The very brightest areas look excellent and the footage is crisp and colour popping at 4K, but it’s the dark areas where you can really see where this panel fails with HDR. There’s no depth to the shadows, and lacking slightly on detail.
Onto trusty Netflix to see how this simple but sleek monitor handled in 4K HDR. One of my favorite shows to test out a new monitor or TV with is Stranger Things. Specifically, the first season has an incredible array of 80’s themed colours, as well as a lot of darker shots that are a great test for any 4K HDR monitor. I’m happy to report that BenQ EL2870U handled it pretty well. There’s no denying that this monitor has a crisp display and the level of detail displayed is really impressive, but the one issue I found, not only with video content, was the HDR “pop” was very subdued. The colours are not washed out but they don’t have quite the pop that you will find in a monitor marketing a 4K HDR display.
Enabling HDR for the compatible content should make the image more lifelike, but due to the limitation of the TN panel, you shouldn’t expect a significant improvement. The BenQ EL2870U monitor also offers the ability to emulate HDR for the non-HDR content.
Good high dynamic range content is able to provide extra depth and detail at both the highest and the darkest extremes of the content, but the limited panel used in the BenQ doesn’t really stand a chance here as there is no way you could use the monitor in pure HDR mode, making that appealing gold button on the front pretty much invalid. Having the 1ms response time is great, but for HDR the trade off made in color and black level with a TN panel as opposed to an IPS panel isn’t worth it.
Another nice touch was the FreeSync feature, although I didn’t have a console available to test this time, I stuck with PC, but pairing this monitor with an Xbox one is ideal as an Xbox One update has brought Freesync compatibility to all versions of the console, and in some cases this could be a complete game changer, especially for those trying to decide which console will give them the best performance.

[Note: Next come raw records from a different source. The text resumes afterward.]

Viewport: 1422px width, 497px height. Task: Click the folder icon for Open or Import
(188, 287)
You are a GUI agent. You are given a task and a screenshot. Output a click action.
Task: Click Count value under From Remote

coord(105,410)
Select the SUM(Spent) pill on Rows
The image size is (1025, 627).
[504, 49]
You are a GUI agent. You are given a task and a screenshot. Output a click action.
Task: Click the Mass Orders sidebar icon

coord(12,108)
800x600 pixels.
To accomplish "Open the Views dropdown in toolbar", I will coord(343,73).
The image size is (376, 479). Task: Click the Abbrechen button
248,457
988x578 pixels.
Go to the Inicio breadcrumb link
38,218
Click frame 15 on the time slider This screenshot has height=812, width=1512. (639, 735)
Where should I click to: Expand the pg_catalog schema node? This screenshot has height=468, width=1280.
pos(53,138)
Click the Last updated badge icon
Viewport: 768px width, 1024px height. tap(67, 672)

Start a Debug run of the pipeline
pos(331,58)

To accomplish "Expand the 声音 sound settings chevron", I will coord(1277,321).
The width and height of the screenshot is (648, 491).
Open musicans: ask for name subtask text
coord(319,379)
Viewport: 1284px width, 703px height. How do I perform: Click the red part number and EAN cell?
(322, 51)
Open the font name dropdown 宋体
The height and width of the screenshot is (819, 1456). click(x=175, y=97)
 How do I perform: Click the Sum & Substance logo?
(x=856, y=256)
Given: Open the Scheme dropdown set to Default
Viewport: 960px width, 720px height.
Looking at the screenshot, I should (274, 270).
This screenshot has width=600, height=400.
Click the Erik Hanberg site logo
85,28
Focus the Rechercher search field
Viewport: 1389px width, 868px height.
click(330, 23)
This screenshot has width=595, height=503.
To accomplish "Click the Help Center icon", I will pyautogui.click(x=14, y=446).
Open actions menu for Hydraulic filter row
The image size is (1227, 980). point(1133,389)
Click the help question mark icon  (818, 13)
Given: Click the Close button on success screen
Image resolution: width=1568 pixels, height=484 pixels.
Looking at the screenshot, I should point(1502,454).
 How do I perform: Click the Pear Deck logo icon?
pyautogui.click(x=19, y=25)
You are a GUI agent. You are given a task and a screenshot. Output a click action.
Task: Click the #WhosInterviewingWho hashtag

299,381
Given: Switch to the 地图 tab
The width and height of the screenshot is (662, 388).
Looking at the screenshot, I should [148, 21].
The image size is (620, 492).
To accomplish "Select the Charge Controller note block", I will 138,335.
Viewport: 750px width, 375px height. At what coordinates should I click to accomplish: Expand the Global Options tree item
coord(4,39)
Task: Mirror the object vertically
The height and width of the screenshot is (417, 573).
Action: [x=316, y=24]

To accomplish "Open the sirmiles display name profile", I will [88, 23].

Freesync, much like Nvidia’s proprietary G-Sync, is a technology that sees your device and your monitor work together to vary the refresh rate dynamically to eliminate screen tearing and allow for smoother frame rates, and while PC gamers have enjoyed this technology for a while, it’s completely new in the console space. I ran PUBG with FreeSync enabled and didn’t see any of the screen tearing which was present before. Under the right circumstances FreeSync should help smooth out other games that have intermittent frame rate drops or screen tearing.
One of the features I thought performed amazingly was the Brightness Intelligence Plus technology. This adjusts the brightness and color temperature depending on the ambient light of your room. There’s a light sensor under the bottom bezel that can be turned on in the menu and it adjusts the brightness and color settings on the go. The ‘Adjust by duration’ setting slowly warms the colour temperature as the day progresses too, which is a feature smartphones use too. The idea is to help reduce eye strain throughout the day (there’s a Blue Light mode for this purpose as well). This worked really well for me as I can suffer from headaches brought on by staring at the screen for too long, but this was seriously reduced thanks to this nice bit of tech.
Without taking the HDR into account, the BenQ EL2870U has a really decent 4K picture, although with the drawbacks you expect from a TN panel. While not a dedicated gaming monitor it still offers performance and features that will appeal to any number of casual gamers, especially on a budget.